Scientists Resolve Mysterious Violation to Einsteins Relativity
Ryan F. Mandelbaum: Even if you don’t know much physics, you probably know one of its core tenets: an object at rest stays at rest, and an object in motion stays in motion. In fact, in a vacuum where there’s literally nothing to slow things down, things don’t prefer being at rest or in motion. This plays out in real life all the time—when you’re sitting in the bathroom on a plane, for instance, you can’t feel that you’re moving 500 miles an hour. You only feel the changes in your velocity via the bumps.
But researchers at the University of Glasgow thought of a paradox that would call this basic principle into question. They found instances where moving (but not stationary) atoms spitting out packets of light energy would bring into existence a tiny force that acted like friction, and published research on it earlier this year. A force that exists when an object is moving, but not when it is stationary, violates the core principles of Einstein’s (and Galileo’s) laws of relativity—there isn’t anything special about the laws of physics when something is moving at constant velocity versus when it’s at rest. So, had they accidentally spotted a tiny hole in the most well-accepted theories of physics?

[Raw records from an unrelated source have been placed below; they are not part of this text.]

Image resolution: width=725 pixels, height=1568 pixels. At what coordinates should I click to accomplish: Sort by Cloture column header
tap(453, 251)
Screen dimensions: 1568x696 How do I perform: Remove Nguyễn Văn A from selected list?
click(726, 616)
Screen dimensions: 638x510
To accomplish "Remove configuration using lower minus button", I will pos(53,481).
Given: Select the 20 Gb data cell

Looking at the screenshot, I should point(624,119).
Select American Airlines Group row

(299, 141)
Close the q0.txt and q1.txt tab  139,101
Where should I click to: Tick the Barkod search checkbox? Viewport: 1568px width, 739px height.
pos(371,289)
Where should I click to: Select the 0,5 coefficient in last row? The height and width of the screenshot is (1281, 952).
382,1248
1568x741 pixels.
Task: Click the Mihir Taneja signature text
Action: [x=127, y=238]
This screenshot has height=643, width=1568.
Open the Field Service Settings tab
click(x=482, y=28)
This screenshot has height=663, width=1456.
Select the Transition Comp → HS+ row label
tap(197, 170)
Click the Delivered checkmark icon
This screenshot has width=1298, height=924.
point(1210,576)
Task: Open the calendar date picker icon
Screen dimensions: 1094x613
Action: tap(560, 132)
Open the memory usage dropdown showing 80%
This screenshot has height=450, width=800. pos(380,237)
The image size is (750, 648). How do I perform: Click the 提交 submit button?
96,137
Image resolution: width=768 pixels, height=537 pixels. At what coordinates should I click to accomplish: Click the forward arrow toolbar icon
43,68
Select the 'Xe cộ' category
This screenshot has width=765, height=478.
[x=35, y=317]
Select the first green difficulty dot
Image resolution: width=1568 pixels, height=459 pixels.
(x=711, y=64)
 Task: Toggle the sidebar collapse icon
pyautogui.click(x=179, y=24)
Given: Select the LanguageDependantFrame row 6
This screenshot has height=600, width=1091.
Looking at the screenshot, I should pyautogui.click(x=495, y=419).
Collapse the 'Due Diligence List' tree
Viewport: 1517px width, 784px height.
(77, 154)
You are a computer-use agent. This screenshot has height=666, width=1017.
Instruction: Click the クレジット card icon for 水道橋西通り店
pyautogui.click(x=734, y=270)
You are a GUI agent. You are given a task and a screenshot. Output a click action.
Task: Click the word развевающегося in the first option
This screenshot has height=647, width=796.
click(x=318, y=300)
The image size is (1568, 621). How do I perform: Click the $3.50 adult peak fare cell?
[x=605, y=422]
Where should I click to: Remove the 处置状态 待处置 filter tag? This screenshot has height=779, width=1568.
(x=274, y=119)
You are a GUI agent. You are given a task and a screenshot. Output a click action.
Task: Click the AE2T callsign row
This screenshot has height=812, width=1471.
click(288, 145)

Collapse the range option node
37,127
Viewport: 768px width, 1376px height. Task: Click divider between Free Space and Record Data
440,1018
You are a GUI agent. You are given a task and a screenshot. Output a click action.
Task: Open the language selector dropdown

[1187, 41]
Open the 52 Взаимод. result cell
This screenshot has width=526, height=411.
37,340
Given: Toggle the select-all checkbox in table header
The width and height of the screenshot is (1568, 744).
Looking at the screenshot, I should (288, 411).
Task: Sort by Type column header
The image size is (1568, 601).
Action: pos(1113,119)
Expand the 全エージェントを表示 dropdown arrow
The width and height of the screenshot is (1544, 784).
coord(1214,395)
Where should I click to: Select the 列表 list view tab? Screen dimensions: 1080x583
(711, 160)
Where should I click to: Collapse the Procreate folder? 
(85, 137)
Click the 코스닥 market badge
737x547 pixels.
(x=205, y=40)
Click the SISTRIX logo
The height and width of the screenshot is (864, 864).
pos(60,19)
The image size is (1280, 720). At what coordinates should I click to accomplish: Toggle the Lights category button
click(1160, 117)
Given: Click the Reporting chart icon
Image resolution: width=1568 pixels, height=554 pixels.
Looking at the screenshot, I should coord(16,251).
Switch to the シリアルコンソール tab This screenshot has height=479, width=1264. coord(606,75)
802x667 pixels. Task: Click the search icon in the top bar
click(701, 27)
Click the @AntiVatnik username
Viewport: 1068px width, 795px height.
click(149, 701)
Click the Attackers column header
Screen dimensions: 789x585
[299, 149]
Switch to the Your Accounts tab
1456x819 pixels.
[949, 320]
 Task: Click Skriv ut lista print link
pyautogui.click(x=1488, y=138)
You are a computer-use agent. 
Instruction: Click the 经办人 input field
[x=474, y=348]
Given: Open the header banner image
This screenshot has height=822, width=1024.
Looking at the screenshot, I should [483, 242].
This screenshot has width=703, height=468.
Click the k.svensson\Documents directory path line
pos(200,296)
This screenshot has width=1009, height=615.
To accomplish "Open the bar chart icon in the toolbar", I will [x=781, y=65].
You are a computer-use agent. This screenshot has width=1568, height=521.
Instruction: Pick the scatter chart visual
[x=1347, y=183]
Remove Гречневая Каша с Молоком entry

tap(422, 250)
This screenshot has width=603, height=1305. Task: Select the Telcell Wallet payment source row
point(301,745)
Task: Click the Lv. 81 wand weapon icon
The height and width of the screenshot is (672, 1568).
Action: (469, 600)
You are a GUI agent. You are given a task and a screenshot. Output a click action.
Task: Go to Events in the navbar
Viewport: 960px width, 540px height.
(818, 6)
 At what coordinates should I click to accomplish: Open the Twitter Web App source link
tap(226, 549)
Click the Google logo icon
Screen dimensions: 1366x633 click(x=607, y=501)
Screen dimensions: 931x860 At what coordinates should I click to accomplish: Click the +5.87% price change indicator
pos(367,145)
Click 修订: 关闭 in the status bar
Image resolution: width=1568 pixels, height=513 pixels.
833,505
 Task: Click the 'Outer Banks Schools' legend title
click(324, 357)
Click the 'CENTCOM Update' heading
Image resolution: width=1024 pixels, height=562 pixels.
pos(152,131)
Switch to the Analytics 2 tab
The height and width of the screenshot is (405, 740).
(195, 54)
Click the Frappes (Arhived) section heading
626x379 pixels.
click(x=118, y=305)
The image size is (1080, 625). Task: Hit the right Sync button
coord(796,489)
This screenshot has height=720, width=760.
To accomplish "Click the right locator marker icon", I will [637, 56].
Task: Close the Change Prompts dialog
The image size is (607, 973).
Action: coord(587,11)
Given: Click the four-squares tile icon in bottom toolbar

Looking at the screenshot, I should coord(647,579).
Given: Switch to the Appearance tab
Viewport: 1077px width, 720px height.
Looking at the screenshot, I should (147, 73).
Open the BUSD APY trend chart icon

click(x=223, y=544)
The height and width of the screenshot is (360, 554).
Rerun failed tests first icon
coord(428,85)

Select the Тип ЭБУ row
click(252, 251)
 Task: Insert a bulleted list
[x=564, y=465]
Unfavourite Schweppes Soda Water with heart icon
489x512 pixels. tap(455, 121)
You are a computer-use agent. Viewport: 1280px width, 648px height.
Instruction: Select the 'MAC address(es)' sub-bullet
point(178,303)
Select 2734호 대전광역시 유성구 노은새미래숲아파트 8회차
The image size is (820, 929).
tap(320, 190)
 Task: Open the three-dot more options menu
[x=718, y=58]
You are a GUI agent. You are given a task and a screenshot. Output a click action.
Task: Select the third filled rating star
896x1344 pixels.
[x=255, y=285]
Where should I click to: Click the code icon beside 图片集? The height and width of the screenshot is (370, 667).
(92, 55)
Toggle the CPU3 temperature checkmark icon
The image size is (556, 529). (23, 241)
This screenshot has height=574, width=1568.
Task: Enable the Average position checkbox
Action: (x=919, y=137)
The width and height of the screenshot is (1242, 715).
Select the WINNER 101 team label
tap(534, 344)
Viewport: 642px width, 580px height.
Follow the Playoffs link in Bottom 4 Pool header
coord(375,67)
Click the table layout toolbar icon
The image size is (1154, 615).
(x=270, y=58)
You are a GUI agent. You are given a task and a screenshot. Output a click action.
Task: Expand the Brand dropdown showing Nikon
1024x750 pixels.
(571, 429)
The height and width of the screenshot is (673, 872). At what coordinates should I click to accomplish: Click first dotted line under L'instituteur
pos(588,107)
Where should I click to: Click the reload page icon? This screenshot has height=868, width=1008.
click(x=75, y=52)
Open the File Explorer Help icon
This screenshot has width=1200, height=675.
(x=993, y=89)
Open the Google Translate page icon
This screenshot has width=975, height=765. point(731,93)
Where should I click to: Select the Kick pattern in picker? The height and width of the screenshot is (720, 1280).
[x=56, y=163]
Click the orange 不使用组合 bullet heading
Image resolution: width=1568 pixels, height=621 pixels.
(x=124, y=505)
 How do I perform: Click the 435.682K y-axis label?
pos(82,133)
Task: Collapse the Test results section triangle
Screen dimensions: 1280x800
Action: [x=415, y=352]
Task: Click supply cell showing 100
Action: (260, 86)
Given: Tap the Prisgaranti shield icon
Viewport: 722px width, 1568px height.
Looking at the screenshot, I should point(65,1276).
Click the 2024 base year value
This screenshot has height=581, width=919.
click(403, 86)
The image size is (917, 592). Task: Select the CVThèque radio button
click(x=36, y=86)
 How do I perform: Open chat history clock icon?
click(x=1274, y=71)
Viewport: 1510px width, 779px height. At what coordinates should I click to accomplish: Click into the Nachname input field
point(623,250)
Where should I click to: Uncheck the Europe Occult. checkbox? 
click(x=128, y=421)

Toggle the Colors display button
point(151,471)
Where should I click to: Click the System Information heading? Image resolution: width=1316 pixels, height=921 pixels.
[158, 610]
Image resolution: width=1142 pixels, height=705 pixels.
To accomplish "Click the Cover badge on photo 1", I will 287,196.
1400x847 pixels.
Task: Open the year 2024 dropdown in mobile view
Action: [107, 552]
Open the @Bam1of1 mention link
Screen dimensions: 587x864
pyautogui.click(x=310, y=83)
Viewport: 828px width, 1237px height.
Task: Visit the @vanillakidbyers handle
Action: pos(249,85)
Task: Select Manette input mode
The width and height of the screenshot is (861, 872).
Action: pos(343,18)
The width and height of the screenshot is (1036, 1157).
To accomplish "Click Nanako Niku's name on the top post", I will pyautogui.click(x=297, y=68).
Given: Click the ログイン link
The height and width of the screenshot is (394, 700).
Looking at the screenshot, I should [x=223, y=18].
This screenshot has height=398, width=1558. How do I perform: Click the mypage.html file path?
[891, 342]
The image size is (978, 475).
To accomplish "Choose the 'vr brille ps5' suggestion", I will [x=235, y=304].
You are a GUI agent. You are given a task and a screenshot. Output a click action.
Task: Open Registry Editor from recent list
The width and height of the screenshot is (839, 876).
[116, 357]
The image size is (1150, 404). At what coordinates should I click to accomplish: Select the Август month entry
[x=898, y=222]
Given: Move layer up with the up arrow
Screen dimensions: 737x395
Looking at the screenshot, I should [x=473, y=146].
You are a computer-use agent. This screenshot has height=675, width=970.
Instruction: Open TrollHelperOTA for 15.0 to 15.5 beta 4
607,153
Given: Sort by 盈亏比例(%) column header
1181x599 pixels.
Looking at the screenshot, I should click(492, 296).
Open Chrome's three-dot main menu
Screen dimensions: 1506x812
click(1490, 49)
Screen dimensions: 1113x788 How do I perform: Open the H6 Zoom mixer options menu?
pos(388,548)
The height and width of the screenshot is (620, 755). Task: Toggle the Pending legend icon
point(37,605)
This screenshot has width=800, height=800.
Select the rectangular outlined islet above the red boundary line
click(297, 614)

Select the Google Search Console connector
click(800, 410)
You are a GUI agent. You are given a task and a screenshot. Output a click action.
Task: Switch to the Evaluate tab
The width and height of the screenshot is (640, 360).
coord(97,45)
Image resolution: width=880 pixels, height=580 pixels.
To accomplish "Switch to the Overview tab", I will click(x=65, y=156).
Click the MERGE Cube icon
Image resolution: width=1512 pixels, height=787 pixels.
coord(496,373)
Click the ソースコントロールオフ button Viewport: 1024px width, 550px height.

“Either we missed something subtle or there was something wrong with the techniques the entire community was using to analyze light-matter interactions,” Stephen Barnett, a theoretical physicist at the University of Glasgow told Gizmodo. It turns out that their paradox came from leaving out tiny effects of mass and energy in the atom. And, they say, using only the classical, pre-Einstein laws of physics, they simultaneously killed that frictional force and came up with a new way to derive Einstein’s laws.
The paradox that arose in Barnett’s earlier paper comes from combining two crucial points. First of all, atoms (moving or not) that have gotten excited by a jolt of energy in the past can spontaneously release packets of light energy called photons. Secondly, photons act as particles and waves simultaneously, and anything that acts like a wave experiences the Doppler effect. You’ve experienced a kind of Doppler effect when a train blasting its whistle whizzes by—the sound waves are squished as the train move towards you and stretched as the train moves past, making the pitch change. With light, this same effect changes its wavelength, or color, making it look bluer and redder, and therefore changes its momentum.